2015年2月18日、サウジアラビアで開催された水貯留に関する3日間のカンファレンス・展示会「Water Arabia 2015」において、米国General Electric社(以下、GE社)が同国の水再利用をテーマとする白書“ADDRESSING WATER SCARCITY IN SAUDI ARABIA: POLICY OPTIONS FOR CONTINUED SUCCESS*1”を公開した。
水再利用の将来展望や技術オプション、成功事例の他、政策オプションを提示
GE社で政府関連事項をグローバルに率い、かつこの白書の共著書であるJon Freedman氏は、GE Power & Water社の水・プロセス技術のsenior manager を務めるColin Enssle氏とともに、カンファレンスの聴衆に同白書の概要を説明した。説明によると、同白書には、サウジアラビアにおける水再利用の将来展望、政策と規制、課題に対する幅広い技術オプション、およびバーレーンを含む市場における成功事例が含まれている。また併せて、水再利用に関して、「教育・広報」、「障壁の撤廃」、「インセンティブ」、および「義務化と規制」を含む4つの大きな政策オプションを政府に提示している。Freedman氏は次のように述べた。「我々の提言は最近発表された同国の水課題に関する国家戦略を補完するものです。処理廃水の再利用割合が全体で30~40%にも上るサウジアラビアでは、水の再利用が7倍の年間2億4100万m3に増える大きな可能性を秘めているのです。」
水の再利用は今後年率4%で増加、2035年には58億3400万m3/日に
同白書はサウジアラビアにおける最も大きな廃水再利用の分野を農業とし、これに造園、工業、およびレクリエーションが続くとしている。Global Water Intelligence(GWI)社の予測では、水の再利用は23億6700万m3/日から年間4%で増加し、2035年までには58億3400万m3/日に達するという。「GEの白書は、サウジアラビアが水の再利用を促すために既に進めている野心的なイニシアティブに光を当てるとともに、将来のサウジアラビアのニーズに最もよくフィットする政策の組み合わせを探す議論の出発点として、4つの政策オプションを議論しています」とFreedman氏は述べた。
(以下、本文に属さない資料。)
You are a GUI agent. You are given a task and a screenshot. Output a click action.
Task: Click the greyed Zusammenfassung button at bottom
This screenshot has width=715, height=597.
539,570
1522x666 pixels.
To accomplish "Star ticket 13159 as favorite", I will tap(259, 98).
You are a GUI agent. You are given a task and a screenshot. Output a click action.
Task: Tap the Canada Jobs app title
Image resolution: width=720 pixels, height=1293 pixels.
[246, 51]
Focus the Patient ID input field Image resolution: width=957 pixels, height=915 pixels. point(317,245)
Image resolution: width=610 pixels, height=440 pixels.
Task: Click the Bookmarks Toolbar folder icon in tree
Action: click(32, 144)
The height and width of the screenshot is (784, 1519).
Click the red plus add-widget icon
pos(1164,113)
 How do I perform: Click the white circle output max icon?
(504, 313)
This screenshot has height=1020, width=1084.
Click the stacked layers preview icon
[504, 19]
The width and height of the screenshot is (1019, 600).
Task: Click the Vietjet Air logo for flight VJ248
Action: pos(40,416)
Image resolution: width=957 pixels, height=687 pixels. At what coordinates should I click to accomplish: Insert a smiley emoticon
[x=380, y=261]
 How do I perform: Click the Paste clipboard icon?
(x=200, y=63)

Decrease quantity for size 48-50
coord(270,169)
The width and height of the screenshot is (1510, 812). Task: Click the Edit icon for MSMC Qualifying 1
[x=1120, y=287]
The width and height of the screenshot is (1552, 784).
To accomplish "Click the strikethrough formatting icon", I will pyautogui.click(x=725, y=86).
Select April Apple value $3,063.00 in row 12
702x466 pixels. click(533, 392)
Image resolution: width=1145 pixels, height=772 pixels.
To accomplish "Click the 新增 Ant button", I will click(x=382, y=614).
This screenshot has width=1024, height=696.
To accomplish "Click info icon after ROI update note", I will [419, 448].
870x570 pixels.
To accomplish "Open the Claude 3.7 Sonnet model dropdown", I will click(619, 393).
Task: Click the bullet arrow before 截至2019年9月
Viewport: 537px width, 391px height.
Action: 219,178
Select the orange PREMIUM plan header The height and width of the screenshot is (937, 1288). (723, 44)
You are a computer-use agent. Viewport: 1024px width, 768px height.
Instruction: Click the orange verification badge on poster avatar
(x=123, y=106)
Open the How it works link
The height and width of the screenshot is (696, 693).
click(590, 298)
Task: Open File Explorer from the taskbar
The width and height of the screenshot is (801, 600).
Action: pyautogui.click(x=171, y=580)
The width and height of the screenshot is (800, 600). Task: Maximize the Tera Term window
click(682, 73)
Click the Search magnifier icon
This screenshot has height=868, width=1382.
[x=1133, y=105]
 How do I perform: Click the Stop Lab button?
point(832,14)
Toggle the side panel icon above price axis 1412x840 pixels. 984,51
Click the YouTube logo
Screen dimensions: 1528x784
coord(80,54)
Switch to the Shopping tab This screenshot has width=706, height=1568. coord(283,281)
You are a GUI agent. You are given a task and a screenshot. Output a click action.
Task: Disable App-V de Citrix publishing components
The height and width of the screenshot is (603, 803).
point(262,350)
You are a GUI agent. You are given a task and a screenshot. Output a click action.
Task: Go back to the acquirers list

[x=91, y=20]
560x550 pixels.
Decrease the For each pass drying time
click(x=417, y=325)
サウジアラビア、大都市で2025年までに廃水の100%再利用を目指す
この他、このカンファレンス「Water Arabia 2015」では、サウジアラビア政府が2025年までに「人口5000人以上の都市では廃水の100%再利用を目指す」ことが発表された。同国はこの他、既存または計画中の廃水処理施設を給水施設に転換することで、2020年までに65%、2040年までに90%を超える水の再利用を目指すという。GWIの試算では、サウジアラビアの水再利用市場は世界で3番目に大きい43億USD(約5110億円)に上り、今後10年間で、同国の水・衛生プロジェクトには長期的設備投資として660億USD(約7兆8400億円)が投じられることがきまっている。